インディテックス、IT投資で供給チェーンの精度向上

2017/05/02 07:00 更新


ICタグ導入により、物流センターから各店への配送はスムーズになり、店頭での機会ロスが減った

 【マドリード=柏木均之】17年1月期に増収増益を果たしたインディテックスが今期も好調だ。第1四半期の半分に当たる2~3月中旬の実店舗、ECの販売は現地通貨ベースで前年同期比13%増収で推移している。背景にIT(情報技術)関連分野への投資によるサプライチェーンの精度向上がある。RFID(ICタグ)導入に加え、過去4年で10億 ユーロ を投じ、実店舗、EC双方の動向を逐次把握する本部機能の強化に取り組んできた。

 ICタグ導入は09年に開始した。当初は大量の商品に使うタグのコストなどの問題もあったが、繰り返し利用できる仕組みのめどがたち、16年には主力の「ザラ」のほぼ全店で導入が完了した。物流段階と店頭での販売における効率化で効果があったという。

 全世界で生産する同社の商品はスペインに9カ所ある物流拠点にいったん集められる。

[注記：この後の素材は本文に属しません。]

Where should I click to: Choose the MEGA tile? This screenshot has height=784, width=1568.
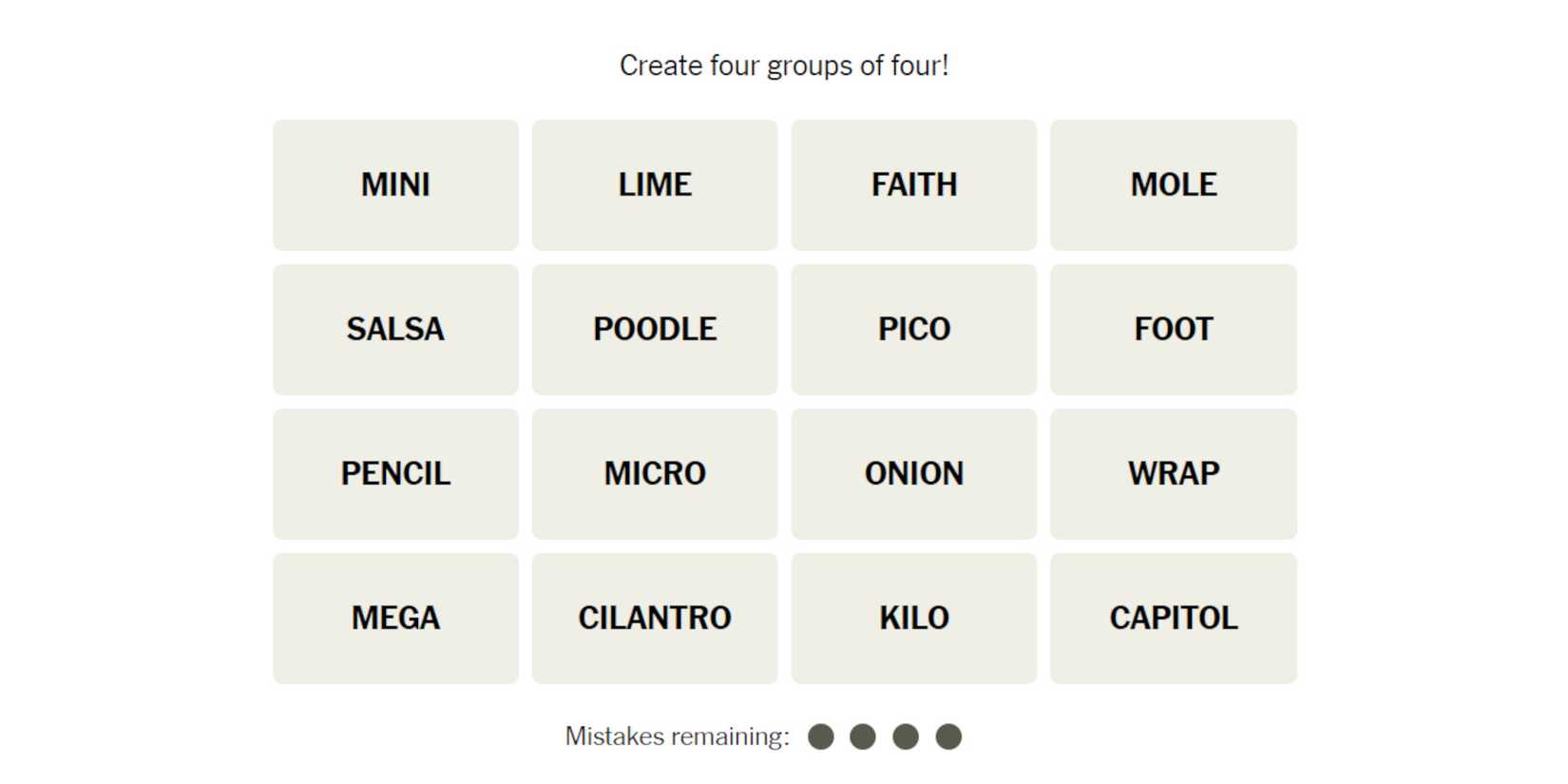click(x=395, y=618)
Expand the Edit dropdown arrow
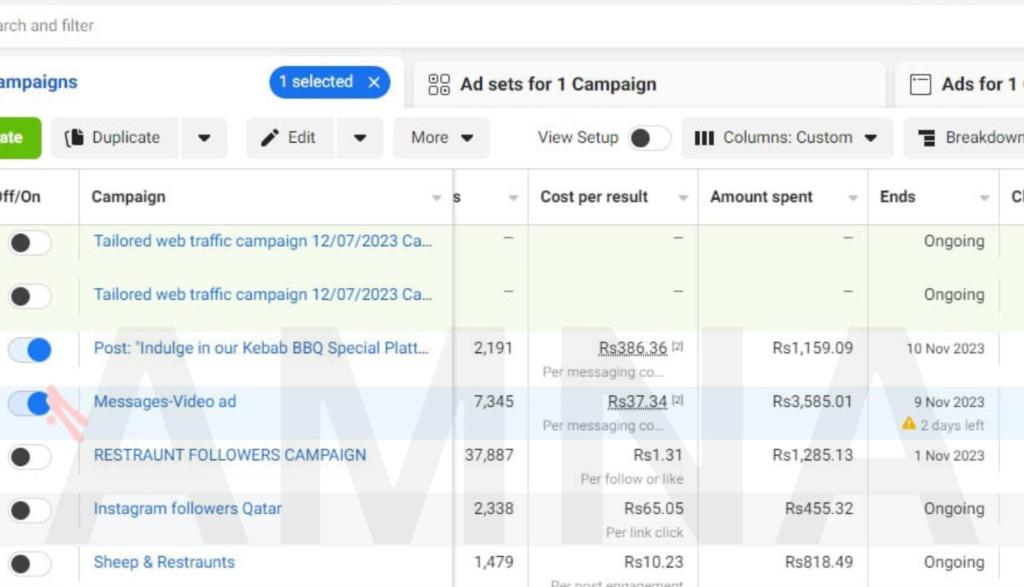1024x587 pixels. (x=360, y=138)
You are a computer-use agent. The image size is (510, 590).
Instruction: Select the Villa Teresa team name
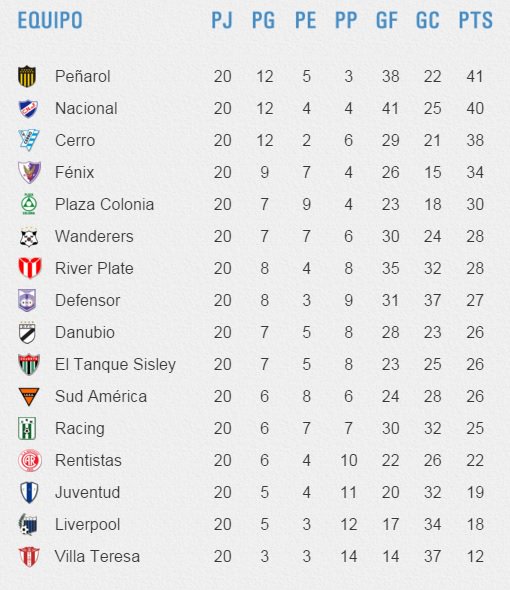(x=97, y=556)
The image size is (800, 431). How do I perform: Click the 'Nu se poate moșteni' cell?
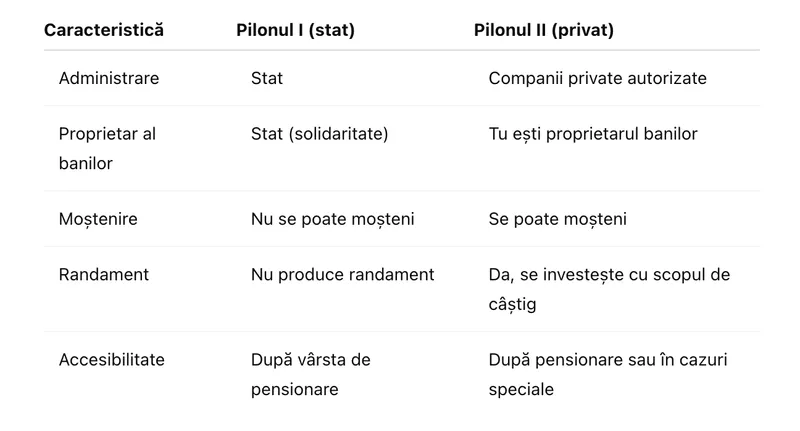click(x=330, y=218)
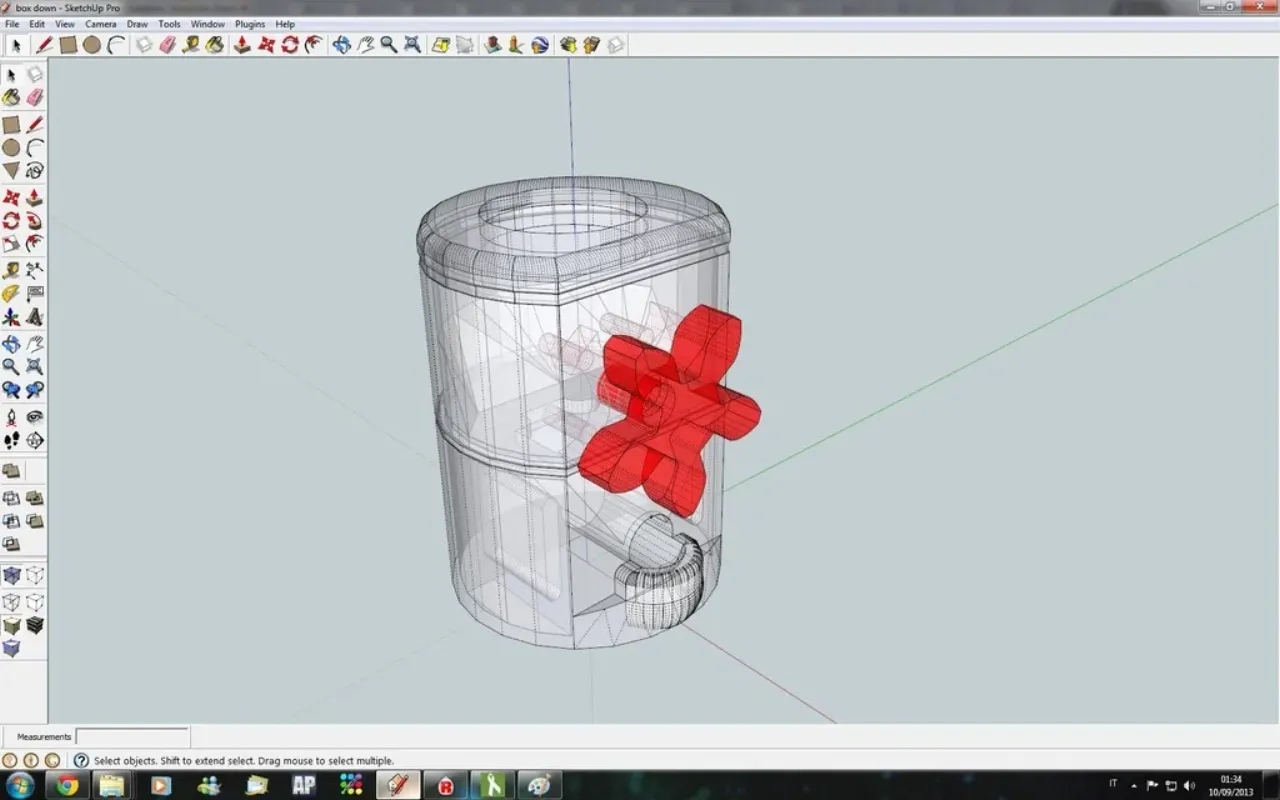The height and width of the screenshot is (800, 1280).
Task: Activate the Pan tool
Action: click(x=365, y=44)
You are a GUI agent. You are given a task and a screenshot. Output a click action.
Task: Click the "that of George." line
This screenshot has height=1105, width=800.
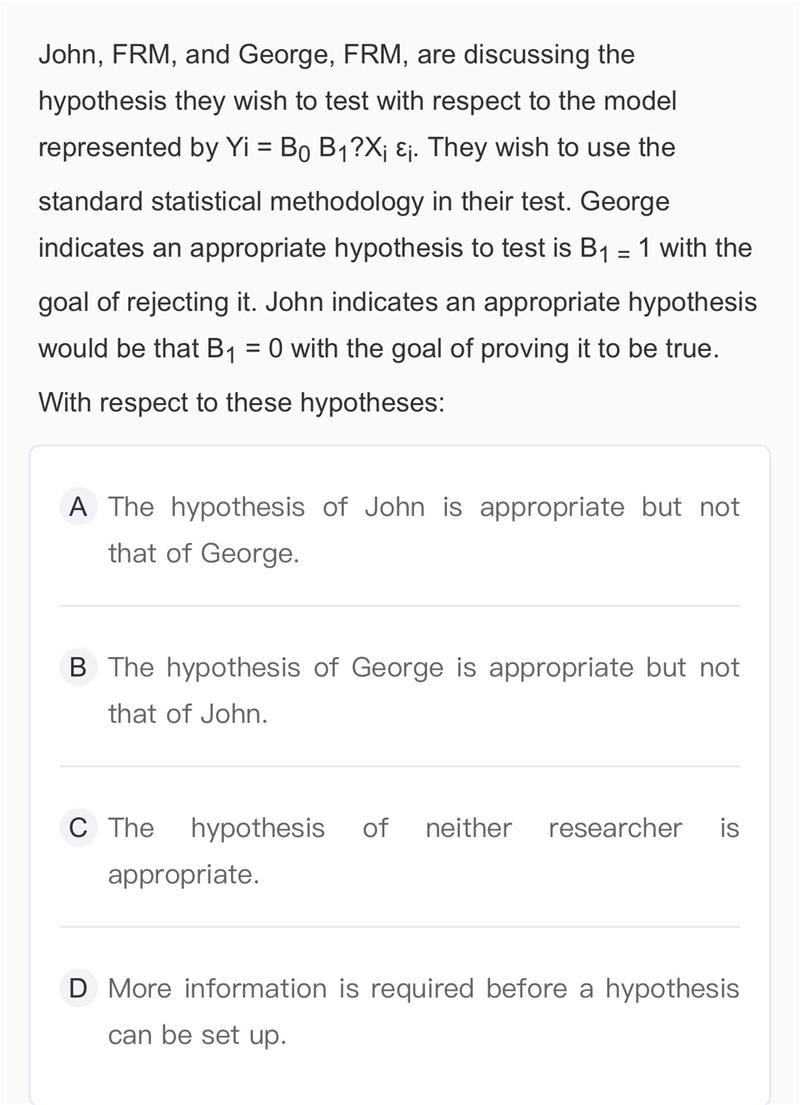click(x=204, y=553)
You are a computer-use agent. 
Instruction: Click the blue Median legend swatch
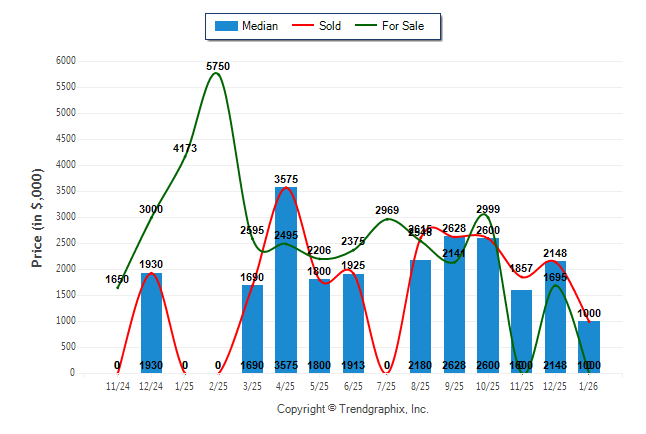[x=226, y=26]
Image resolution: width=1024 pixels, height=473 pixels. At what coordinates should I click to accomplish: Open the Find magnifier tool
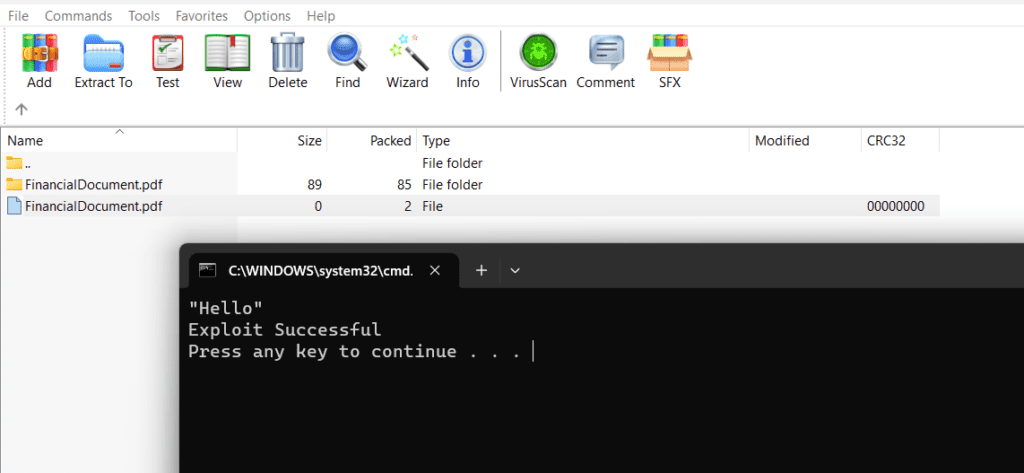pos(347,61)
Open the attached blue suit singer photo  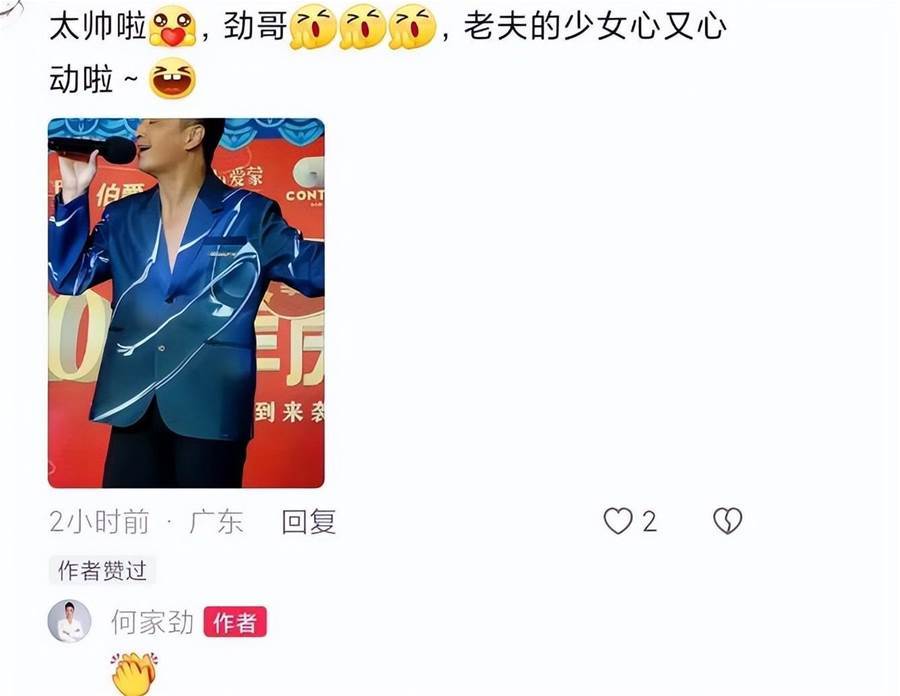(186, 303)
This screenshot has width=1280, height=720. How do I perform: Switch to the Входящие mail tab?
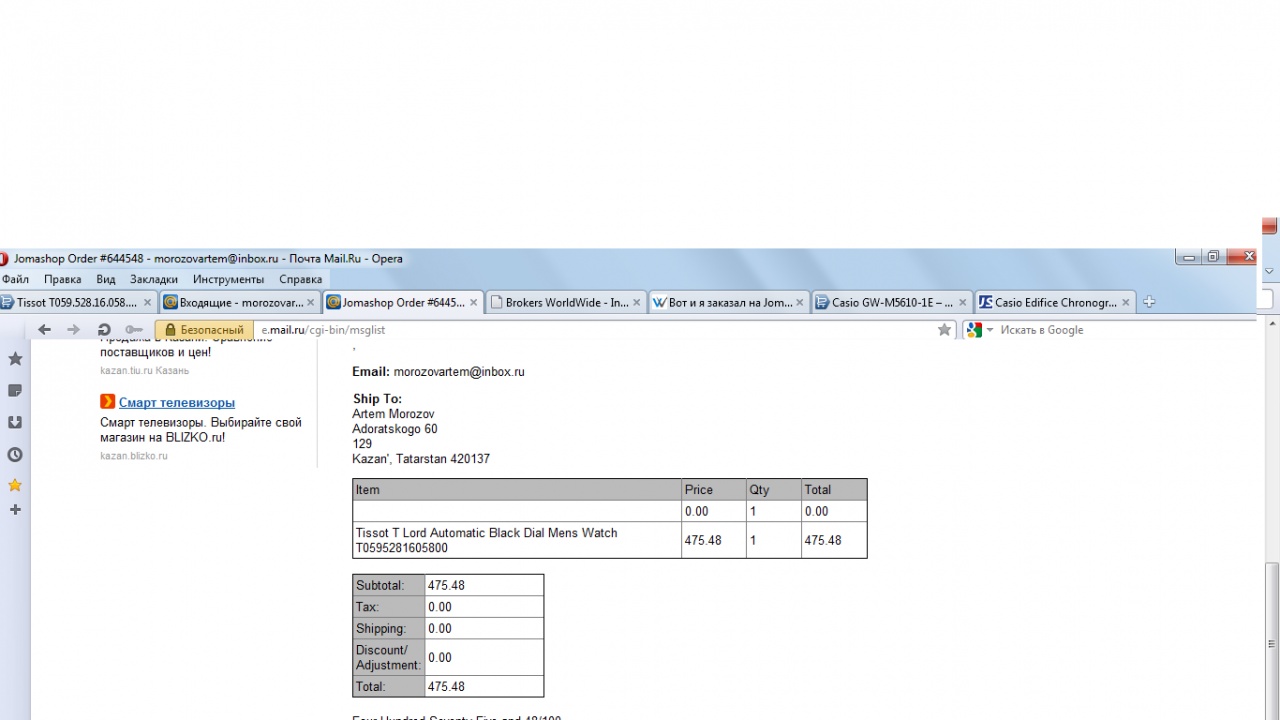[x=233, y=302]
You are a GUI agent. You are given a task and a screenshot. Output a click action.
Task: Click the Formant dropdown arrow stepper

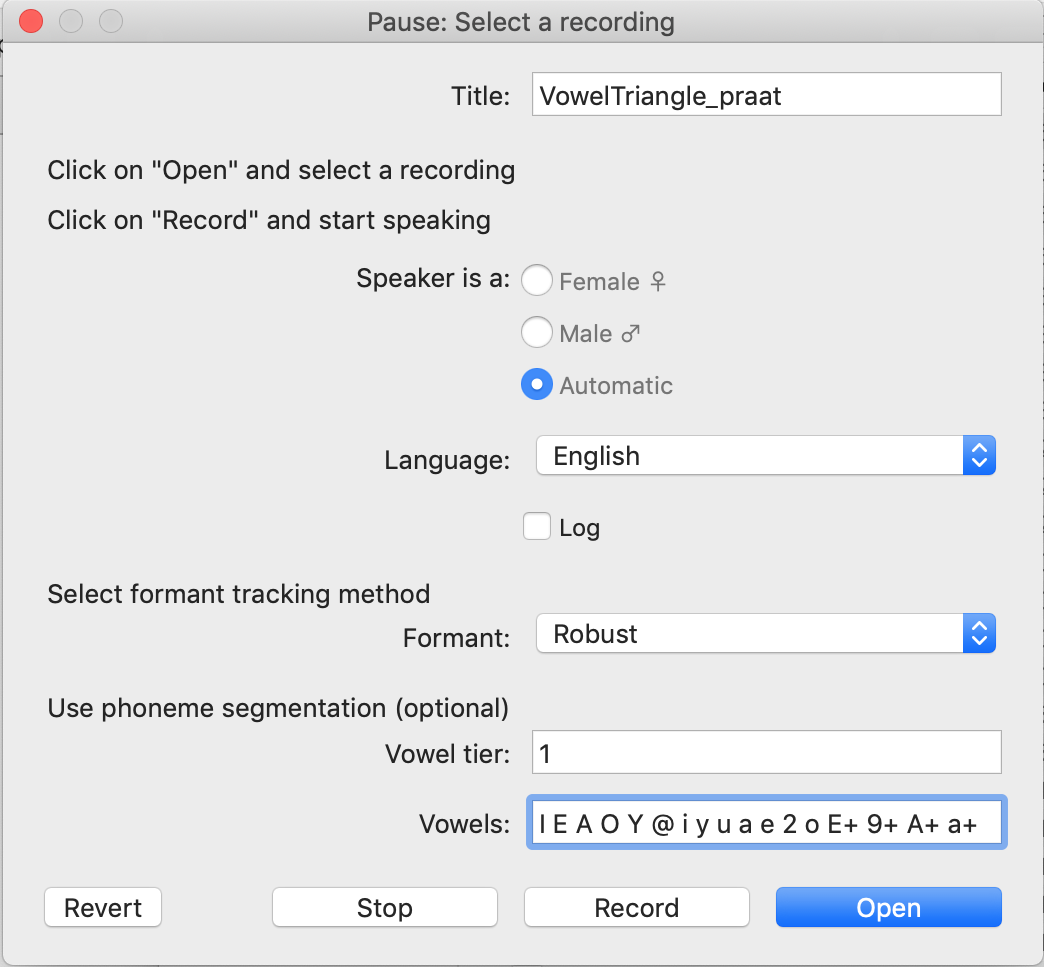pyautogui.click(x=979, y=634)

ザラでは、ICタグの導入以降、どこにどの商品がどれだけあるかを本社、各物流拠点が正確に把握できるようになり、集まった商品を個別店舗の発注に応じてアソート、配送する精度が向上した。

 店頭では、届いた商品が未開封の段階で品番、サイズ、数量を把握できるようになり、品出し前のチェック時間短縮、適正在庫量の維持がこれまでより容易になり、販売機会ロスが低減できたという。今後同社の他のストア業態にも導入する。すでに「ベルシュカ」「マッシモ・デュッティ」で着手している。

 一方、スペインの本社に開設したデータ処理センターは世界中の店舗の動向を一挙に把握し、市場ごとのニーズ対応や課題解決の速度アップに活用していく。自社ECの販売動向も市場ごとに随時把握する仕組みをスタートしており、リアルとネットの双方で、顧客のニーズに沿った商品の適時供給ができるよう、サプライチェーンをさらに高度化する考えだ。